|Tooling along the upper foothills trail|
Caroline, who's on a cross-country drive from San Francisco to Washington D.C., stopped over yesterday and spent the night before traveling on this morning. She brought us a gift of a Hedgehog Cactus and a baby Saguaro. Saguaros are indigenous to the Sonoran Desert, which is a lower, hotter desert than the Chihuahuan. I have seen a few Saguaros in people's yards in Las Cruces and El Paso, but they're rare. I'm not sure what to do with our new baby--perhaps nurse it until spring planting. Ouch! That's a thorny thought.
|On the road that loops around Tortugas|
|Hedgehog Cactus and baby Saguaro given to us by Caroline|
Those cacti are very healthy specimens.
Packrat: Who's Caroline? (Maybe she's been introduced earlier in your posts, but I haven't picked up on her before.)
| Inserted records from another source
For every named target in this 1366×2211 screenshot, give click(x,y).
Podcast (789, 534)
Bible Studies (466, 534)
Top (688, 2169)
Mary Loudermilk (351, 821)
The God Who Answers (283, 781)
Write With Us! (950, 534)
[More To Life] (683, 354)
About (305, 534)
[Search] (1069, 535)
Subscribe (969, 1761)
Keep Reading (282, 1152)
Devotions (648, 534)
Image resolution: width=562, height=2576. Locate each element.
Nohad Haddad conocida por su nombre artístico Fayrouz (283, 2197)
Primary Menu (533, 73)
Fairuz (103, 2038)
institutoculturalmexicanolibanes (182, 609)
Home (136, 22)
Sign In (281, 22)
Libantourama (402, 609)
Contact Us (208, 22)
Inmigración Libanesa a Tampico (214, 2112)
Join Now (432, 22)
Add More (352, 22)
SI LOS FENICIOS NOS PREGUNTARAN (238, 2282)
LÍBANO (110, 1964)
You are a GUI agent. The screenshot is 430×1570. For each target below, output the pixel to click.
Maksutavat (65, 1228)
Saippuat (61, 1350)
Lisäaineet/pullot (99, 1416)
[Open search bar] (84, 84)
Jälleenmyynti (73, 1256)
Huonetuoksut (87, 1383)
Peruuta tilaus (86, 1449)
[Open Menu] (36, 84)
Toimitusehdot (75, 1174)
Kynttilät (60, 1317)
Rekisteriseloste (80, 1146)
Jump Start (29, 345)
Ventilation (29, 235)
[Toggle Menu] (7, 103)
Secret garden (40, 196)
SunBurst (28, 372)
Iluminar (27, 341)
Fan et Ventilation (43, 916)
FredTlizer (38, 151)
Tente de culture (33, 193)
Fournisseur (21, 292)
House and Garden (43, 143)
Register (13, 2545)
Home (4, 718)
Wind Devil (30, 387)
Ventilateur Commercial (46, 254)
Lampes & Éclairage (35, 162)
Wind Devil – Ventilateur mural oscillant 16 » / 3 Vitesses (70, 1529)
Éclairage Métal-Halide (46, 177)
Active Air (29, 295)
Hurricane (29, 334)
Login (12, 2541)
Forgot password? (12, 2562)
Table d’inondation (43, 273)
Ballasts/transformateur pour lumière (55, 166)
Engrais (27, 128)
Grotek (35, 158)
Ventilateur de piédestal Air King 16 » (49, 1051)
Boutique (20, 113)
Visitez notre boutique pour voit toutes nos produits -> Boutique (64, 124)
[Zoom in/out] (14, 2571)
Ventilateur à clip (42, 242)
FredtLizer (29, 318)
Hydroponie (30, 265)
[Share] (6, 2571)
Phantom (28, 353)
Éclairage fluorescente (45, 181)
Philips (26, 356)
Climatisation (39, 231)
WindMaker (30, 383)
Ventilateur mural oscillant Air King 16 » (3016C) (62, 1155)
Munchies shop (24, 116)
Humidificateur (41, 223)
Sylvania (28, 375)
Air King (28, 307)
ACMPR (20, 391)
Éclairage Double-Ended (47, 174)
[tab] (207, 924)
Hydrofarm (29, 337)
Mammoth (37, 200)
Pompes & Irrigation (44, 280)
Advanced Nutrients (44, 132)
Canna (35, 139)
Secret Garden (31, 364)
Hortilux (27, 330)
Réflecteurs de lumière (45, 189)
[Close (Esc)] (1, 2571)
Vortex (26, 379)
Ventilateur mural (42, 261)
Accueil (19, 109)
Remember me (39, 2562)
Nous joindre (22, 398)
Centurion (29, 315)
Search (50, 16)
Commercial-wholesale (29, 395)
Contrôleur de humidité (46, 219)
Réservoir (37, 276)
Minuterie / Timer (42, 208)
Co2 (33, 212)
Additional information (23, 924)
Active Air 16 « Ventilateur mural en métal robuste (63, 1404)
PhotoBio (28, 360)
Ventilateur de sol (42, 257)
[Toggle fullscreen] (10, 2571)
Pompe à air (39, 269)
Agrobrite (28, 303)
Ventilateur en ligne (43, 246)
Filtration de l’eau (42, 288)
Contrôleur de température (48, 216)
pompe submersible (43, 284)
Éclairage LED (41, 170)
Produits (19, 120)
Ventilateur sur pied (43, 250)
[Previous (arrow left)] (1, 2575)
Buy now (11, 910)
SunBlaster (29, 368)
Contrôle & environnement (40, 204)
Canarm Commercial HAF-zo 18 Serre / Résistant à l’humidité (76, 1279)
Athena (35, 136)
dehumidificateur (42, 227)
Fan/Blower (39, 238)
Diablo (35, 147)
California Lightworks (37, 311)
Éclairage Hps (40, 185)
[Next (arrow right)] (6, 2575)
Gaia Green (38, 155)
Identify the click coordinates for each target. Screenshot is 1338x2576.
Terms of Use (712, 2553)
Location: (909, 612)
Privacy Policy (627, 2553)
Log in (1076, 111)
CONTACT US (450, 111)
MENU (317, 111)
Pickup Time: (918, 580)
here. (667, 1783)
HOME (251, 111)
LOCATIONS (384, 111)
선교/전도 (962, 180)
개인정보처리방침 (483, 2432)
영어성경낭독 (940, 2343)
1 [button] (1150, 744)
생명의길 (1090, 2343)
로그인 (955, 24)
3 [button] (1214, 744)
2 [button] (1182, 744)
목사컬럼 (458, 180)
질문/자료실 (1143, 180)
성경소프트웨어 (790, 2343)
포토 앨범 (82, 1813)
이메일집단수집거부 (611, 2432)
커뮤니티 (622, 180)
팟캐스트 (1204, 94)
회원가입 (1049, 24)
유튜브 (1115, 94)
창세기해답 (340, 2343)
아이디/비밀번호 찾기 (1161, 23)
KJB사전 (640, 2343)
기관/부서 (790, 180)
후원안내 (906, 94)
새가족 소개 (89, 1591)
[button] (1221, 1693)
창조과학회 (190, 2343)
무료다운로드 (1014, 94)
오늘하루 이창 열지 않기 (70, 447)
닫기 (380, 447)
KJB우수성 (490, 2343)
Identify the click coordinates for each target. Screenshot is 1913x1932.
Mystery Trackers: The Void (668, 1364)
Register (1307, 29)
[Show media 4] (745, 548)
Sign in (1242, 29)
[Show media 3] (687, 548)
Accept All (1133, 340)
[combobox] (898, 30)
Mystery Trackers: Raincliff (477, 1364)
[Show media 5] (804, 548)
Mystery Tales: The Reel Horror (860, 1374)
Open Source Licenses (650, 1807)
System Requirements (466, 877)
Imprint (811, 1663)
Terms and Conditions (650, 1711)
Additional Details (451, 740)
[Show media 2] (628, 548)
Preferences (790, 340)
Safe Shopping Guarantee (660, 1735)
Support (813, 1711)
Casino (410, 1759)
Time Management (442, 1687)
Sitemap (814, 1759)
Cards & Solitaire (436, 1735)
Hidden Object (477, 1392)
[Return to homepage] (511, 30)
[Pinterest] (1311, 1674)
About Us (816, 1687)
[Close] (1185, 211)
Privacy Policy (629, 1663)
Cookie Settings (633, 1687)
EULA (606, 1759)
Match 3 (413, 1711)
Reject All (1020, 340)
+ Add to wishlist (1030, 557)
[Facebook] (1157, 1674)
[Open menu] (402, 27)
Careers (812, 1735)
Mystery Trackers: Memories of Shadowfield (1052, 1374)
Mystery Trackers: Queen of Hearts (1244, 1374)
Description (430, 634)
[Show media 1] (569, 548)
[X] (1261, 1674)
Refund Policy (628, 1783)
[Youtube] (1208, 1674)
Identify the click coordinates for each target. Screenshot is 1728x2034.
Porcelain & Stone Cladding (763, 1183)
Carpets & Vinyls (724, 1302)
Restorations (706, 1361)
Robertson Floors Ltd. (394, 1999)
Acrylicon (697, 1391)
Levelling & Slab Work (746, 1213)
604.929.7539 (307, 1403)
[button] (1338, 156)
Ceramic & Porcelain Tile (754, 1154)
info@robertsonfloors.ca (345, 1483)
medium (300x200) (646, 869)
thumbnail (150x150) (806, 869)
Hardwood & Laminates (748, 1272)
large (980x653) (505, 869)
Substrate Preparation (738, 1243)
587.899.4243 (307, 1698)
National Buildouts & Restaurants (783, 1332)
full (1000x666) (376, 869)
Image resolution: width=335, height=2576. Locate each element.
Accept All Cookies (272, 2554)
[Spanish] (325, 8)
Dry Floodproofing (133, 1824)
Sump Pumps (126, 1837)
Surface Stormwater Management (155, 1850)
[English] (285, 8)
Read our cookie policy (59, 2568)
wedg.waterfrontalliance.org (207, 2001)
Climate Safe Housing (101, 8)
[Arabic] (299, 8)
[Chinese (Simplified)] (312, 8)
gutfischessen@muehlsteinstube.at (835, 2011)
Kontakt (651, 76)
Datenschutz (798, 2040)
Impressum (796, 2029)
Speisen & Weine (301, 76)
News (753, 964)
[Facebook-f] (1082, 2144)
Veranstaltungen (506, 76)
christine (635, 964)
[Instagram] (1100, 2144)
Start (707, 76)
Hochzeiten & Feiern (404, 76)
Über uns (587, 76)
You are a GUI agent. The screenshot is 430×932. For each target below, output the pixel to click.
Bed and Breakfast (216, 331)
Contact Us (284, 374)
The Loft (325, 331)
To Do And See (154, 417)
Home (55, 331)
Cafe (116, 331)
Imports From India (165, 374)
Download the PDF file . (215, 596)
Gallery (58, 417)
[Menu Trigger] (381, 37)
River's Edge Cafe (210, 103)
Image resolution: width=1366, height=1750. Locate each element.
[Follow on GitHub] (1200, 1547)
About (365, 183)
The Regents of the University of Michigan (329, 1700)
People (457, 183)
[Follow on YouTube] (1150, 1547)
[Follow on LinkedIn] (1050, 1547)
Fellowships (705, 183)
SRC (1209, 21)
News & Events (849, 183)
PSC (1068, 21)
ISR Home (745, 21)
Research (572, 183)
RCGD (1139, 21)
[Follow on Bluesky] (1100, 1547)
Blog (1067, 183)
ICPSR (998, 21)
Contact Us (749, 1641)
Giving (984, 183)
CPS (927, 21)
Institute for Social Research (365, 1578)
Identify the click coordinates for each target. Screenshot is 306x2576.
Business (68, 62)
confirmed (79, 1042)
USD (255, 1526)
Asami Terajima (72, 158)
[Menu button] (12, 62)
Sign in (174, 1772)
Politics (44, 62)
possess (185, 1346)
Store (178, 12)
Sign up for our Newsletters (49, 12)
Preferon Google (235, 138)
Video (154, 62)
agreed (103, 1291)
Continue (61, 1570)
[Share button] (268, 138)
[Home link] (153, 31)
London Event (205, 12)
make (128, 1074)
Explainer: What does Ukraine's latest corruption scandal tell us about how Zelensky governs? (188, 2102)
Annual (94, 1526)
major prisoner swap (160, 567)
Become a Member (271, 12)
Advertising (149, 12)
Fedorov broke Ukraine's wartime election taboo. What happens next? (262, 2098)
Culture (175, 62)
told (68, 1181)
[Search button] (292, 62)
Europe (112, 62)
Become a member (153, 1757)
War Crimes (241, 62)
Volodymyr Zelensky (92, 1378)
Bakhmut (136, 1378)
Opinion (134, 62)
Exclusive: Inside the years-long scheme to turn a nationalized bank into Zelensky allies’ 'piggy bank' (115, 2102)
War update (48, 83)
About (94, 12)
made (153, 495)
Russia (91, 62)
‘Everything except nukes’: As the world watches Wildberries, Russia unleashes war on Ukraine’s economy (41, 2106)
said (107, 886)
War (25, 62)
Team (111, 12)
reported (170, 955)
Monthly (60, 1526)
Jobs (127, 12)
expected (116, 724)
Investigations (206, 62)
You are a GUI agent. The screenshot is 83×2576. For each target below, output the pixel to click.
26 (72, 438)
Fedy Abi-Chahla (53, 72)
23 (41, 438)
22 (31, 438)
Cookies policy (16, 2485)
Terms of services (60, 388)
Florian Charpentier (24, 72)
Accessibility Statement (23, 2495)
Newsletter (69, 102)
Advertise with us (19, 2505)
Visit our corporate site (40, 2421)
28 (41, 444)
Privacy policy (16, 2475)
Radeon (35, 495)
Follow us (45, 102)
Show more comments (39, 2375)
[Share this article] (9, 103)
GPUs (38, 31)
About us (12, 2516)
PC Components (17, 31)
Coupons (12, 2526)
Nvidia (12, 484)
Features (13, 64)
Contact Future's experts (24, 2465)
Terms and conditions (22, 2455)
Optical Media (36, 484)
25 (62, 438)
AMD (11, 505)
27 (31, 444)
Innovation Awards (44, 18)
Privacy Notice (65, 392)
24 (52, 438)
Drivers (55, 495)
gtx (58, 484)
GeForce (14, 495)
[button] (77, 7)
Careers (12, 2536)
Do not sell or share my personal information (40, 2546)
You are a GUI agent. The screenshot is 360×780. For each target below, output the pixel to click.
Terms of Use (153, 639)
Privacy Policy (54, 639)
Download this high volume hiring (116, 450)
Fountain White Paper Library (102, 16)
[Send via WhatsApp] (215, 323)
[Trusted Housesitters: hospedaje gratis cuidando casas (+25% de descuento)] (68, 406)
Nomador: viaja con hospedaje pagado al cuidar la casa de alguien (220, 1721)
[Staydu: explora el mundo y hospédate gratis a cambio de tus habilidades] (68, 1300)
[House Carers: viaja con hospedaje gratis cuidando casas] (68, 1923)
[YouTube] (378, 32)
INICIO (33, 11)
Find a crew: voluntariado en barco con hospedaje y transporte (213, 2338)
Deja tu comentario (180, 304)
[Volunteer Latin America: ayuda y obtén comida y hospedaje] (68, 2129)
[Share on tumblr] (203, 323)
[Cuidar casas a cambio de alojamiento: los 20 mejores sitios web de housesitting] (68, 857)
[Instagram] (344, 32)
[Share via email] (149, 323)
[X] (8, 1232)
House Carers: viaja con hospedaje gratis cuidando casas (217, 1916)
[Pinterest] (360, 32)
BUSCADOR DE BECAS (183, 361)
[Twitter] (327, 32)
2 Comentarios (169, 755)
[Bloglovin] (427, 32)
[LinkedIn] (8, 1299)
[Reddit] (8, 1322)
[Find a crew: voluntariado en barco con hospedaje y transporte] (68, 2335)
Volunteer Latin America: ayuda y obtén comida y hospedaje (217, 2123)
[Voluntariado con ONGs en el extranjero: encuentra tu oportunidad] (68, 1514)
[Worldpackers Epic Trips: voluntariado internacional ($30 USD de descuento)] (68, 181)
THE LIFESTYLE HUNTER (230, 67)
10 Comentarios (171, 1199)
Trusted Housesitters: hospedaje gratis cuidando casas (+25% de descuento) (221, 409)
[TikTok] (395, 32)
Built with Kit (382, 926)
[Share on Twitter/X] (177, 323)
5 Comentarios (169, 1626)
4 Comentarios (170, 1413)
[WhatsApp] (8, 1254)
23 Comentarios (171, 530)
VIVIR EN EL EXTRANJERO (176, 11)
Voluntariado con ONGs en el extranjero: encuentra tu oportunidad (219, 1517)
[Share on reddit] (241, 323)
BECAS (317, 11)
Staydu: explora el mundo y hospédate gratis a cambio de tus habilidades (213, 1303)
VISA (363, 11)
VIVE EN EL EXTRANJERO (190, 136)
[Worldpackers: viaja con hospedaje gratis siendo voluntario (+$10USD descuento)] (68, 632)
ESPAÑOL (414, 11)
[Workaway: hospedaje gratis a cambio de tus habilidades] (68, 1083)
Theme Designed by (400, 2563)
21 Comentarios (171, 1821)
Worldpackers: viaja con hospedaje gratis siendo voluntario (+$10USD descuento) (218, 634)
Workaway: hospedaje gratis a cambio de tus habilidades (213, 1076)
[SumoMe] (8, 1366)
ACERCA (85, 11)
We had a situation similar to your baby saguaro many years ago when we lived in Florida. A friend of ours had gone snorkeling in Tampa Bay and had brought back a creature in a 3-lb. coffee can. It was like a gigantic, slimy tongue--no discernible head, sensory organs, anything. I have no idea what it was. Nevertheless, I felt really bad about keeping it in the coffee can (it nearly filled the can), but what was I going to do with it? Kali and I could have driven 1-1/2 hours back to the ocean to release the creature (and then driven 1-1/2 hours back home). Instead, we chose a different option. I didn't want the creature to die a slow death in the coffee can, so I put it in the freezer, figuring it was among the fastest, least cruel deaths a creature adapted to a warm bay could experience. I still feel bad about what our friend (and we) did. My point is, you may have to pay a visit to the Sonoran Desert and "release" your baby there.
I'm sure you can keep it alive. Of course, you won't see any growth for another 10-15 years....
Thanks for the great visit!
Scott: Caroline, aka "The Ardent Traveler," is Dr. K's sister. That's her link there, which you can follow to some fabulous photos of other countries and their cities.